Converting CSV data to BUFR

Learning outcomes

By the end of this practical session, you will have:

  • learnt to format CSV data for use with the default automatic weather station BUFR template
  • learnt to use wis2box webapp to validate and convert sample data
  • learnt about some of the common issues that can occur, such as incorrect units

Introduction

Comma-separated values (CSV) data files are often used for recording observational and other data in a tabular format.
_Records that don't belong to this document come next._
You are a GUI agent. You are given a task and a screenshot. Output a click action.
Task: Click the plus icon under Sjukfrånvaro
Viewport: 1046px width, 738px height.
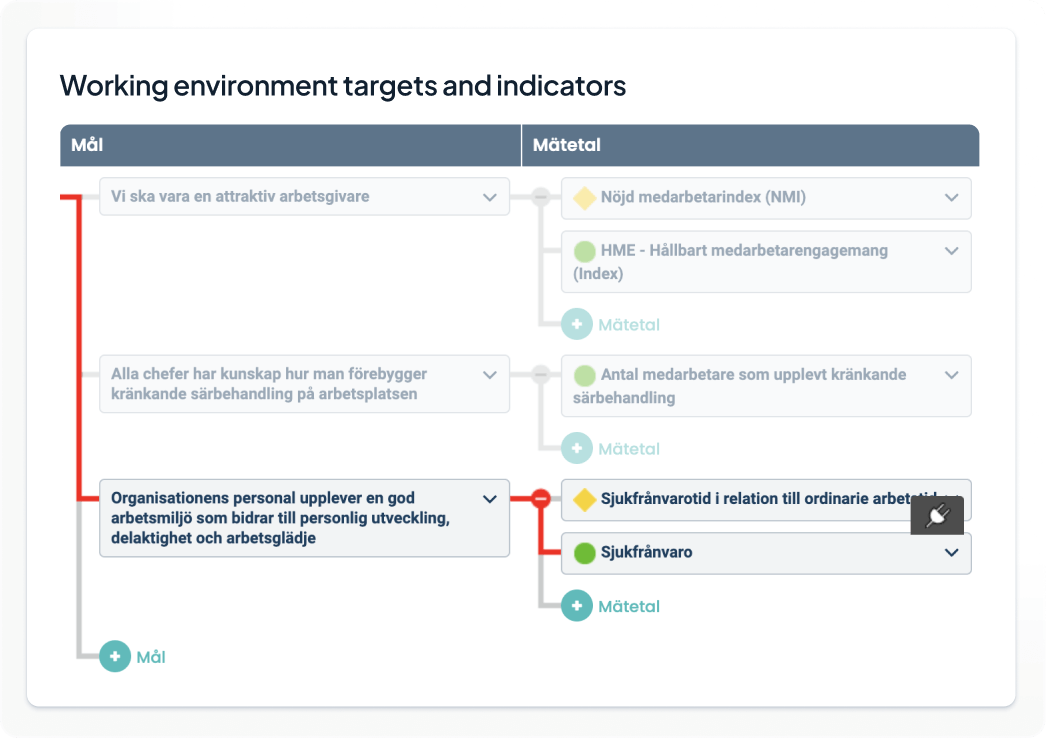click(576, 605)
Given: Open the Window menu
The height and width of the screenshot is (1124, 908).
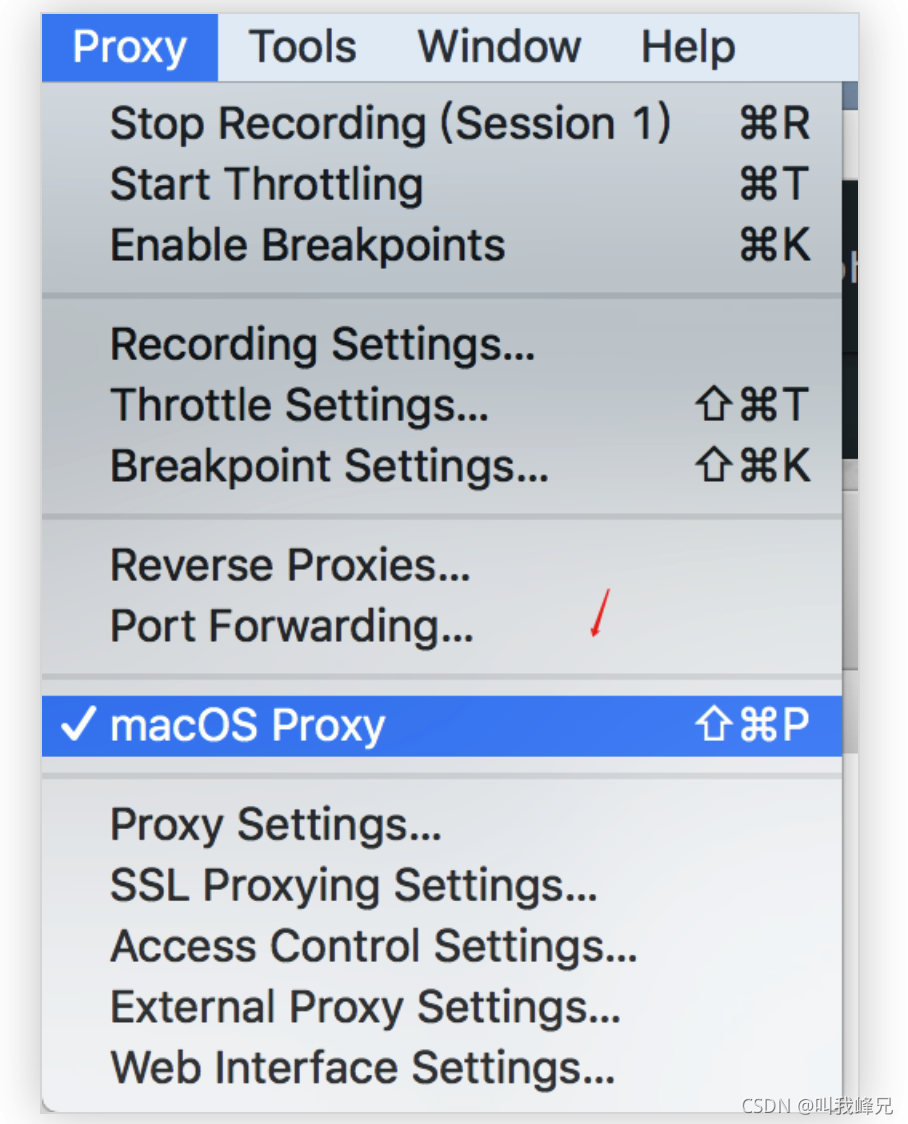Looking at the screenshot, I should pos(499,47).
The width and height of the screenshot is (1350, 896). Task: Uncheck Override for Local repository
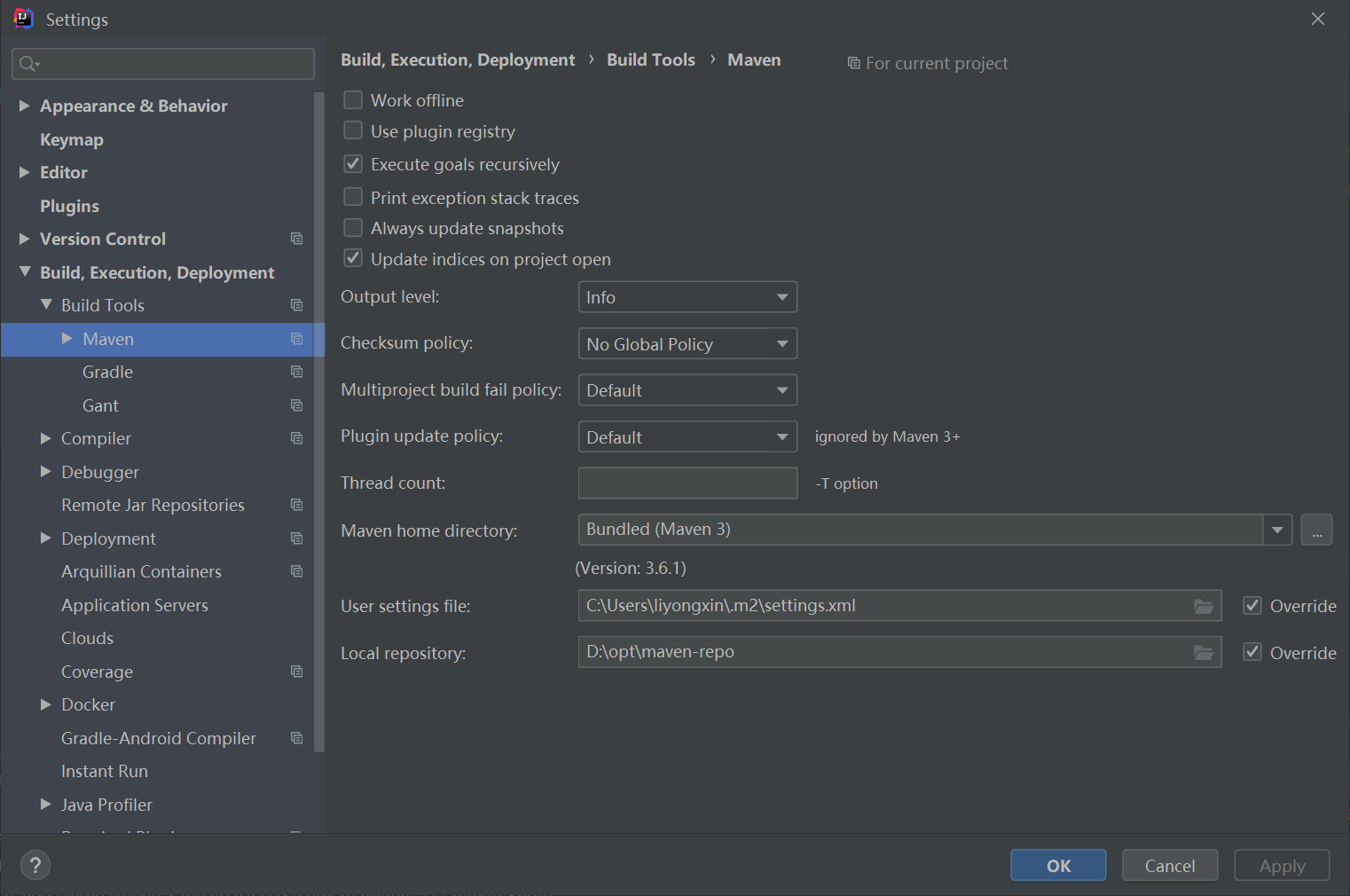[1252, 652]
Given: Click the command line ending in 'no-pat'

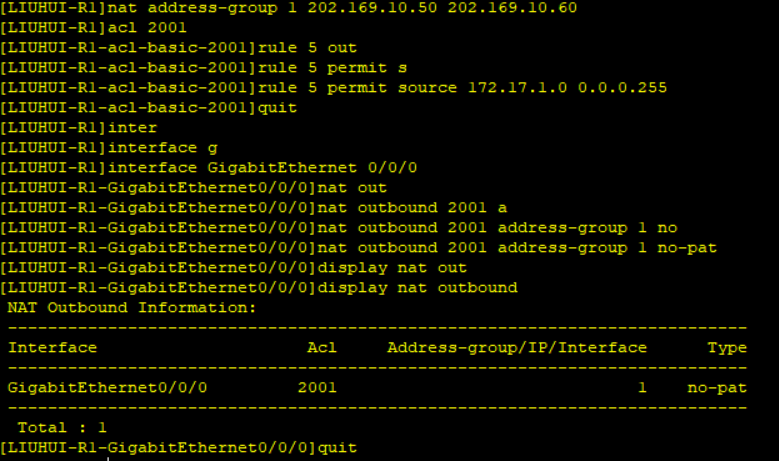Looking at the screenshot, I should point(517,248).
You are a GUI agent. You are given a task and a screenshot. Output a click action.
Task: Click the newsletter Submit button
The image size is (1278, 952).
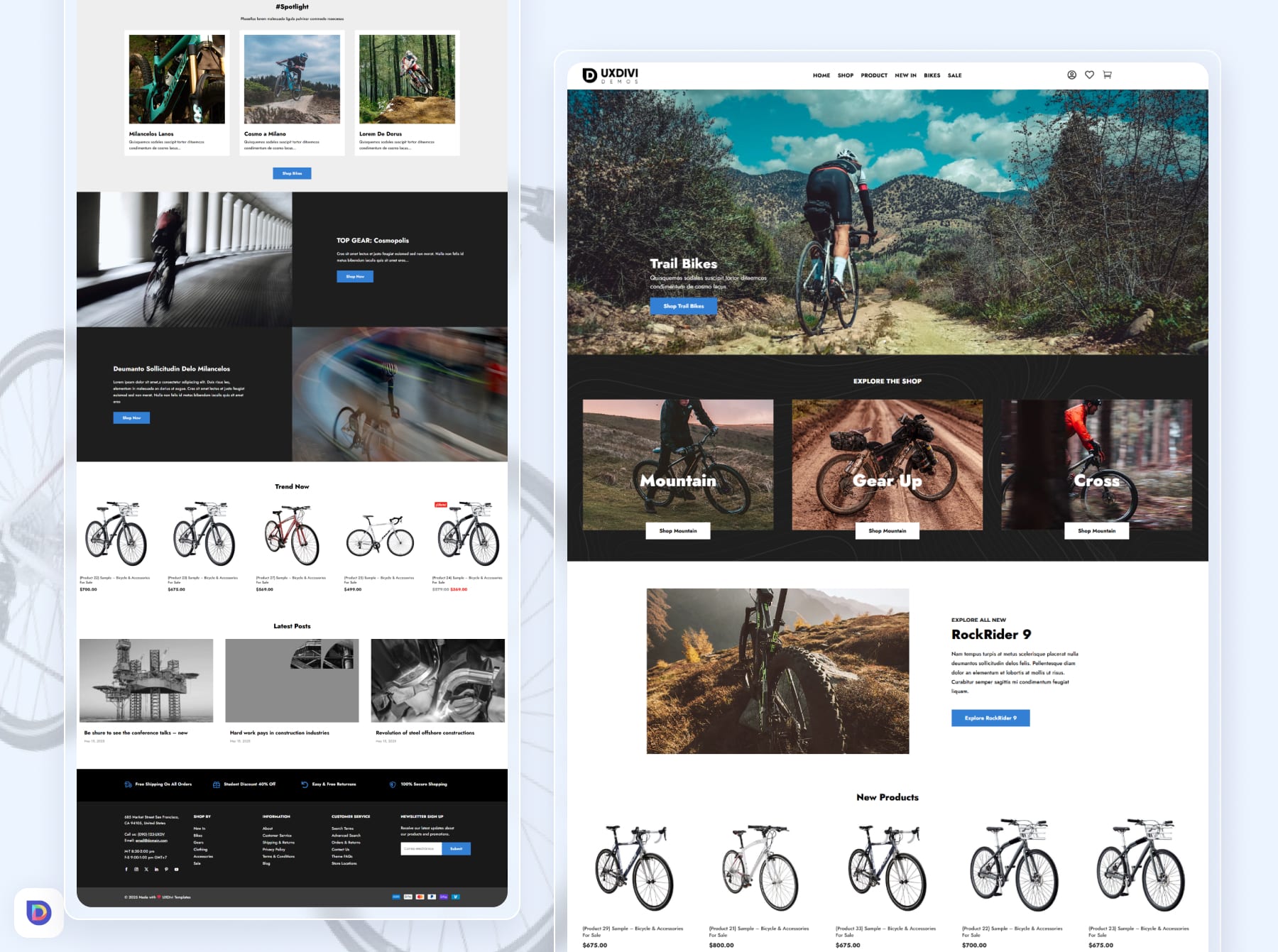coord(456,848)
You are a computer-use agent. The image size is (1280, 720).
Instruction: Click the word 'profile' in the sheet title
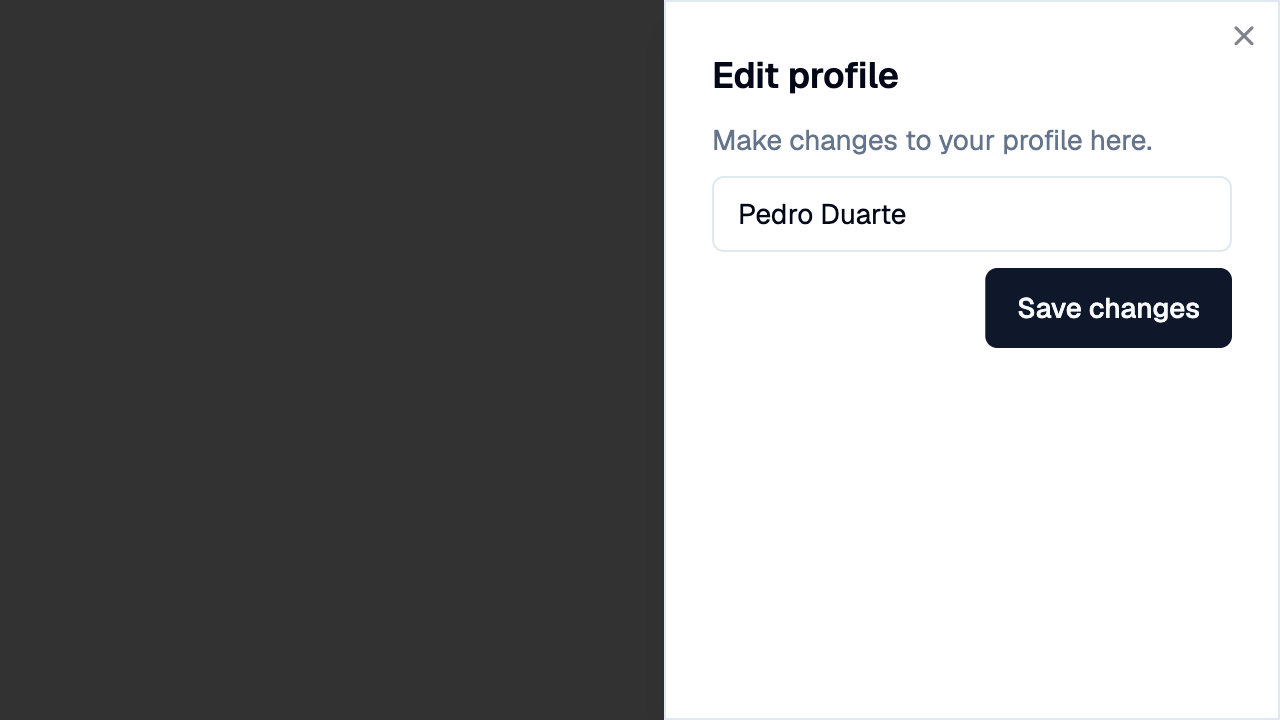tap(843, 76)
Most data loggers used to record sensor output are able to export the observations in delimited files, including in CSV. Similarly, when data are ingested into a database it is easy to export the required data in CSV formatted files. To aid the exchange of data originally stored in tabular data formats a CSV to BUFR converted has been implemented in the wis2box using the same software as for SYNOP to BUFR. In this session you will learn about using this tool through the wis2box web-application. Command line usage and customisation will be covered in a later session.

Preparation

Prerequisites

  • Ensure that your wis2box has been configured and started, including the setting execution tokens for the processes/wis2box and collections/stationspaths. Confirm the status by visiting the wis2box API (http://<your-host-name>/oapi) and verifying that the API is running.
  • The tokens can be checked by logging in to the wis2box management container and entering the command: wis2box auth has-access-path --path processes/wis2box <your-token> where <your-token> is the token you entered.
  • If the tokens are missing they can be generated with the following commands:

    wis2box auth add-token --path processes/wis2box <token>
    wis2box auth add-token --path collections/stations <token>
    

where token is the value of the token. This can be left blank to automatically generate a random token (recommended). - Make sure that you have MQTT Explorer open and connected to your broker.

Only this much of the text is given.